Explaining for ML models
At the heart explainability is the notion that explanations must be able to identify and quantify all those factors that are causally responsible for a deep learning model's behavior. In this regard, causality refers to the model function itself, and not the task that the model is addressing, said Ankur Taly, head data science at Fiddler Labs, which offers an explainable AI engine.
Faithfully explaining deep learning models is challenging due to their complexity. This makes it hard to analytically reason about the importance of each feature in the model function. Earlier approaches to causal deep learning worked around this challenge by observing the model's predictions on a data set, and fitting a simpler, interpretable model to it to obtain explanations.
"Unfortunately, such methods are susceptible to the well-known pitfall of inferring causal relationships from observational data," Taly said. One cannot tease apart features that are truly causal to the model's prediction from those that are correlated with it.
Recently, a different set of methods based on the Shapley Values from cooperative game theory have emerged. These methods probe the models with counterfactual inputs. However, Fiddler's research has found that most of these methods can lead to bias if the data set is skewed. Taly said they are working on approaches to decouple model explanations from any specific data set.
This kind of research could help to identify spurious correlations that a model has learned to rely on. For example, hackers recently demonstrated the ability to fake out the Cylance antimalware engine by adding in certain kinds of data. A good step in mitigating this risk is to ascertain the causal features that significantly affect the model's prediction.
"One can then study these features to check whether they are also causal to the task, or if they can be exploited by an adversary, like in the case Cylance," Taly said.
Teaching AI superstition
Today, humans can do a better job than AI at guiding the deep learning process toward a modeling cause-and-effect relationships, Information Builders' Freivald said. This can involve limiting the data sets, taking out fields that might cause bias, and generally shaping the learning process. Humans focus on causality, while algorithms do the learning. There's a feedback loop, but the human aspect is essential.
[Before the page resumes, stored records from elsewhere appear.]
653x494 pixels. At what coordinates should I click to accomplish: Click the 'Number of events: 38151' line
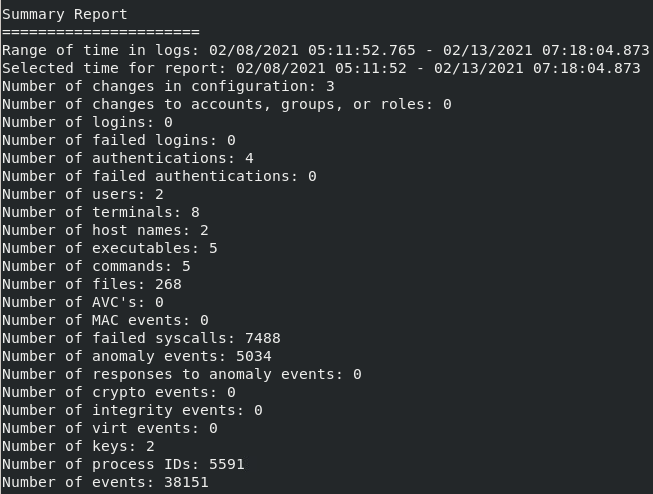(x=105, y=482)
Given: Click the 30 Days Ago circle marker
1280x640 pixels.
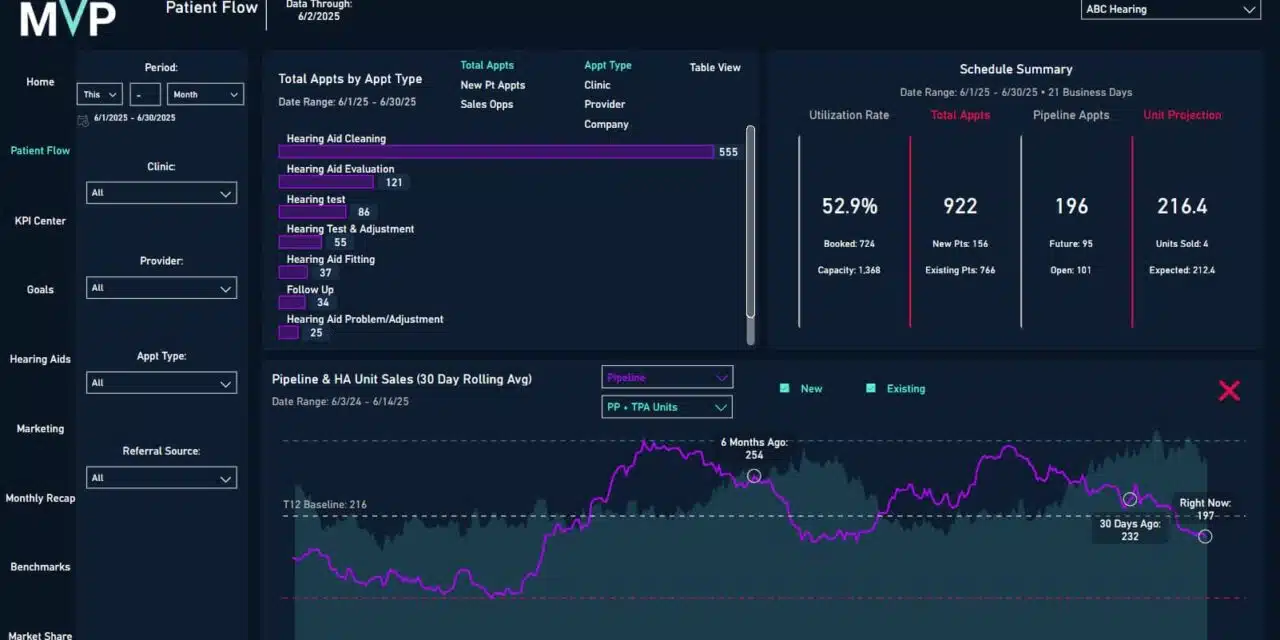Looking at the screenshot, I should [x=1130, y=499].
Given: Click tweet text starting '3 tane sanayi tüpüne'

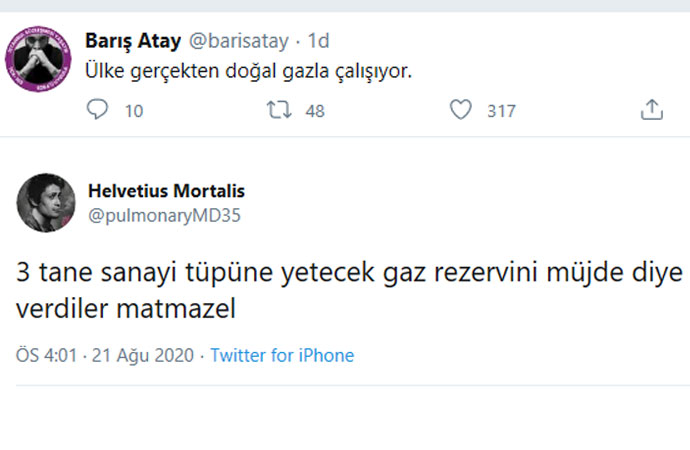Looking at the screenshot, I should (x=348, y=273).
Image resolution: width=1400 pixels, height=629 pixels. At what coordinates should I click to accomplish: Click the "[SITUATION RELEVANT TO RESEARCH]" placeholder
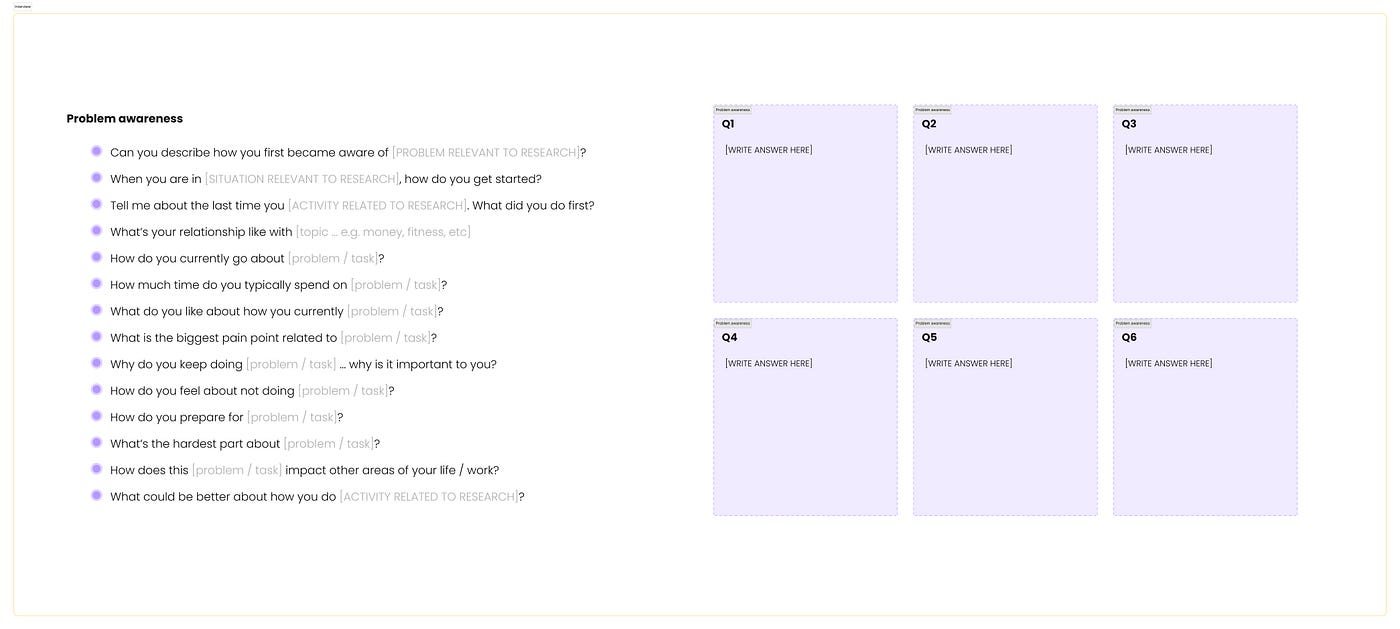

If causality can be determined by an AI tool, then the AI can shape the learning process instead a human doing it. In theory, the AI could start working with arbitrary data sets, determine causality and apply learning in ways that would have been completely overlooked by humans.
There are a lot questions about this at the moment. Humans apply generalized intelligence to tasks, which is something machines are not yet capable doing. Recent attempts to do so have created complications. "The more general we want an AI to be, the more data it's going to need, and the greater the possibility there is for false positives -- machine superstition," Freivald said.